* Work required *
Print the stretch of items from the line containing "Task: Sort by" through the line containing "Action: tap(91, 506)", character for character, with no other lines included.

[Items from a dataset]
-----

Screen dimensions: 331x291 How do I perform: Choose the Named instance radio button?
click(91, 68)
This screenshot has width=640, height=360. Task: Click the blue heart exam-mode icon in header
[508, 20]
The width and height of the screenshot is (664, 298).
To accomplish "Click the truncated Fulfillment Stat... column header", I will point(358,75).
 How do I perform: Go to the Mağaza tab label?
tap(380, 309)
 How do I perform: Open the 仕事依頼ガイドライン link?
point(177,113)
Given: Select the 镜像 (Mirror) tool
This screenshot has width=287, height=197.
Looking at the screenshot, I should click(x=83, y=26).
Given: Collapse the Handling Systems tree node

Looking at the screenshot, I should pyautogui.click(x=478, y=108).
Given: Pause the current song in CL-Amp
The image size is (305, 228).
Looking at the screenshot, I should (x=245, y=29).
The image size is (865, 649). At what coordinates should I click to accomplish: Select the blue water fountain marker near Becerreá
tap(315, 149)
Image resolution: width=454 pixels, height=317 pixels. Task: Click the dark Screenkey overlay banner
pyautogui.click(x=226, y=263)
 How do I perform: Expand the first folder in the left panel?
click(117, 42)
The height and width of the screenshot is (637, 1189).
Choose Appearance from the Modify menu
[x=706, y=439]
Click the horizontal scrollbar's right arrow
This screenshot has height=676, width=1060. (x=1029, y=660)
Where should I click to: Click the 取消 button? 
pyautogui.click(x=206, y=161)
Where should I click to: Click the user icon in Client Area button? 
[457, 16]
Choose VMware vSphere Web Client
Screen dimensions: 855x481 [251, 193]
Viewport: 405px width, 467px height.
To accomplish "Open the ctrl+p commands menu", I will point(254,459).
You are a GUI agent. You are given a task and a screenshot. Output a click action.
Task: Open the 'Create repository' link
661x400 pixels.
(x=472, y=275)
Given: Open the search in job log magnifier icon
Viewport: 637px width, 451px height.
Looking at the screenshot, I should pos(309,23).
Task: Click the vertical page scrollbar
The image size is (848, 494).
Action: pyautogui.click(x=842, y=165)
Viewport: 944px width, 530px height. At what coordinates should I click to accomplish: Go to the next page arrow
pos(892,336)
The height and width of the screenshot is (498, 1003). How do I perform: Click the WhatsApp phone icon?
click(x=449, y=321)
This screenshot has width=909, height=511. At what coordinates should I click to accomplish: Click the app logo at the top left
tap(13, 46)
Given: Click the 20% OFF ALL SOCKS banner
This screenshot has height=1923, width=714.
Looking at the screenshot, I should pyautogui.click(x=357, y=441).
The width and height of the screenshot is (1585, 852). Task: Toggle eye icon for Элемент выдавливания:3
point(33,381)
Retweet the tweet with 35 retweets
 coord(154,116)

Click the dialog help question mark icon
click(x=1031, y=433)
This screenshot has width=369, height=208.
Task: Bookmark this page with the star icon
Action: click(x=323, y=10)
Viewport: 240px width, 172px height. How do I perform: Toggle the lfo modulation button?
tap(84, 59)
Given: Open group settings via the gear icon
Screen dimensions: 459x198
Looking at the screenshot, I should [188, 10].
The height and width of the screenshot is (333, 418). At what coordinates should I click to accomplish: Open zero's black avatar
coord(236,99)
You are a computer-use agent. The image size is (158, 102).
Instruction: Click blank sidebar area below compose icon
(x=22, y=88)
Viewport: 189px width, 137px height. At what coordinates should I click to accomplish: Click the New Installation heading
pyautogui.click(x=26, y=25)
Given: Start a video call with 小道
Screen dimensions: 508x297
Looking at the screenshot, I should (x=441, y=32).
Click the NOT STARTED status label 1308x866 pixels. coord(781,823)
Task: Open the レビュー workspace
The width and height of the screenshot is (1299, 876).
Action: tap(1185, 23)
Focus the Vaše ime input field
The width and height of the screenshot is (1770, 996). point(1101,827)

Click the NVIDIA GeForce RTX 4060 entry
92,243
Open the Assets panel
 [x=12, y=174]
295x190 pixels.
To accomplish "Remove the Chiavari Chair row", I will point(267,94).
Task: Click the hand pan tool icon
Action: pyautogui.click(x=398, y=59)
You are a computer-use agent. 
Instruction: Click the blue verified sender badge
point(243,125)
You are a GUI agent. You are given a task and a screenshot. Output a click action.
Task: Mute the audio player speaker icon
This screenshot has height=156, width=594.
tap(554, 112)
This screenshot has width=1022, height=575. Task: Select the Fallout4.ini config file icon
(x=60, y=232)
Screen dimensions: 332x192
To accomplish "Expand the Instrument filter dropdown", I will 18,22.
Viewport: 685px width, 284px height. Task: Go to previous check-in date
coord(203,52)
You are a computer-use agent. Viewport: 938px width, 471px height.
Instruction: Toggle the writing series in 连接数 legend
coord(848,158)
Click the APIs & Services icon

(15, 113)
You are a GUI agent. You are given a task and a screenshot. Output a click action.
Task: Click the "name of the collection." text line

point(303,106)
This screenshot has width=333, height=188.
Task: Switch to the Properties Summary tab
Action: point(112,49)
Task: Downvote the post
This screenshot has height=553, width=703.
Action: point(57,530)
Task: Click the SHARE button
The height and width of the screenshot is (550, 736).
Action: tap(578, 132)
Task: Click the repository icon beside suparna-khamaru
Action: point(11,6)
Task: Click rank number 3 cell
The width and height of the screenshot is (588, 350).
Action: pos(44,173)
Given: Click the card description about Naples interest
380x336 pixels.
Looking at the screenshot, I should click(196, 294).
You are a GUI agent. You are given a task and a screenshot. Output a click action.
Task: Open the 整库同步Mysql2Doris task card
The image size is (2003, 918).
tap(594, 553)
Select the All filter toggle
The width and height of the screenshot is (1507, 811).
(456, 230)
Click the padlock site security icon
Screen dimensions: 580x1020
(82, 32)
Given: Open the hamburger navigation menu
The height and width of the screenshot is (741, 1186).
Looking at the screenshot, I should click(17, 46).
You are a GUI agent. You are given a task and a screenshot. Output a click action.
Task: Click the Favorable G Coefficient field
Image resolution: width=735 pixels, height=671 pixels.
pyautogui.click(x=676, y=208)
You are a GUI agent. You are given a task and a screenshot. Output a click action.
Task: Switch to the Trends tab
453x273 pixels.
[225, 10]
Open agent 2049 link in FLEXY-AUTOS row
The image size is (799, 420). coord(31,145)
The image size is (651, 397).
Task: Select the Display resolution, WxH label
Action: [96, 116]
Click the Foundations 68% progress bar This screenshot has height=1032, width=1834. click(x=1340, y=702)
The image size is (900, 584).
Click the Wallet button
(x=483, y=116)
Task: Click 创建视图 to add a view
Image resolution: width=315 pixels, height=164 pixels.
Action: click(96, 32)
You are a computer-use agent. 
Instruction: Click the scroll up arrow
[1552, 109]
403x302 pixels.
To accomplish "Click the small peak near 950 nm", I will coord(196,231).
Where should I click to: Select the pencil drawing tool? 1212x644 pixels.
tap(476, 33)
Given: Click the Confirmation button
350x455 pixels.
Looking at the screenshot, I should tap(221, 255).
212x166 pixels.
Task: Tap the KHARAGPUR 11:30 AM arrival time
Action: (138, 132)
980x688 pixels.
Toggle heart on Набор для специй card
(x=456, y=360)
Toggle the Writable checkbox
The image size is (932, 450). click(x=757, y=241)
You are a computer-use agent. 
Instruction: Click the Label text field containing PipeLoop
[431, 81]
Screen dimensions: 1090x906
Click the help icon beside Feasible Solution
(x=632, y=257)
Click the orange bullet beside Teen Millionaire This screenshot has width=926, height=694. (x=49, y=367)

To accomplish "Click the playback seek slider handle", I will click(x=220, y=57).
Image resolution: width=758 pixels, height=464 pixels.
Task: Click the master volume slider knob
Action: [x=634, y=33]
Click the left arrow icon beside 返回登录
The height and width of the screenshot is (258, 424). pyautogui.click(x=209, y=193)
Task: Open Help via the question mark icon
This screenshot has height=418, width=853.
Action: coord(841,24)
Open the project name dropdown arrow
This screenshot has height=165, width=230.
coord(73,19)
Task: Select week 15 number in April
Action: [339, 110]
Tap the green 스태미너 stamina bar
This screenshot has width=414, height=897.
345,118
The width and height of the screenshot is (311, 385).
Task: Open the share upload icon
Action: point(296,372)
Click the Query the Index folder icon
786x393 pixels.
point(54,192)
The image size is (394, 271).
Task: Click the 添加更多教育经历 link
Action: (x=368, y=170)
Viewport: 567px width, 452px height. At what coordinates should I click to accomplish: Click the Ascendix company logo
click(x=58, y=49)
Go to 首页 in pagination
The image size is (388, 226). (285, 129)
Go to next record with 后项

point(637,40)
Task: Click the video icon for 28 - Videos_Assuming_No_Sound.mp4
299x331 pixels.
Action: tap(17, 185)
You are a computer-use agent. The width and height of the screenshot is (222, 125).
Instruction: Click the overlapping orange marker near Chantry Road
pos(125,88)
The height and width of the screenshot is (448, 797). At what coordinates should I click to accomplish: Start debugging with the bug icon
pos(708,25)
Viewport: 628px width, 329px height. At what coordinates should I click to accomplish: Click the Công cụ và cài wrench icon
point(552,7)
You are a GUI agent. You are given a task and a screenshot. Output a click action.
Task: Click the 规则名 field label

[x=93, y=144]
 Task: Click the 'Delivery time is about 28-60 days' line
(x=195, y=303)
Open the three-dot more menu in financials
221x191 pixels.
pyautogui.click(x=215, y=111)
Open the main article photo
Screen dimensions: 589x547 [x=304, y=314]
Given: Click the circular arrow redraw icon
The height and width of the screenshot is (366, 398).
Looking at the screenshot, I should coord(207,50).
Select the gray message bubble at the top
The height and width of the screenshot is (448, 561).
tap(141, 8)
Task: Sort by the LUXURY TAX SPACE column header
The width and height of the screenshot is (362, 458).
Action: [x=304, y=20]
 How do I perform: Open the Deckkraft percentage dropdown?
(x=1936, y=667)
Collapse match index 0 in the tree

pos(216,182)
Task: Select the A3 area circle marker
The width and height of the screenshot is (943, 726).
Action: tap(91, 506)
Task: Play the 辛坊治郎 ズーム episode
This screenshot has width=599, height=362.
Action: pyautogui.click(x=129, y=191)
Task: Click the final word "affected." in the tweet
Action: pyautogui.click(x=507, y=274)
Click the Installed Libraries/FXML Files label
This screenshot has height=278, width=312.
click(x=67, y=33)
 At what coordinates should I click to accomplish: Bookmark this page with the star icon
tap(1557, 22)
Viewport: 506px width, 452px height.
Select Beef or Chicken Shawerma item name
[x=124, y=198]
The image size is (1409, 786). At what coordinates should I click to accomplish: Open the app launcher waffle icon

-----

* Written solution *
Task: Sort by the LUXURY TAX SPACE column header
The width and height of the screenshot is (362, 458).
Action: [x=304, y=20]
 How do I perform: Open the Deckkraft percentage dropdown?
(x=1936, y=667)
Collapse match index 0 in the tree

pos(216,182)
Task: Select the A3 area circle marker
The width and height of the screenshot is (943, 726).
Action: tap(91, 506)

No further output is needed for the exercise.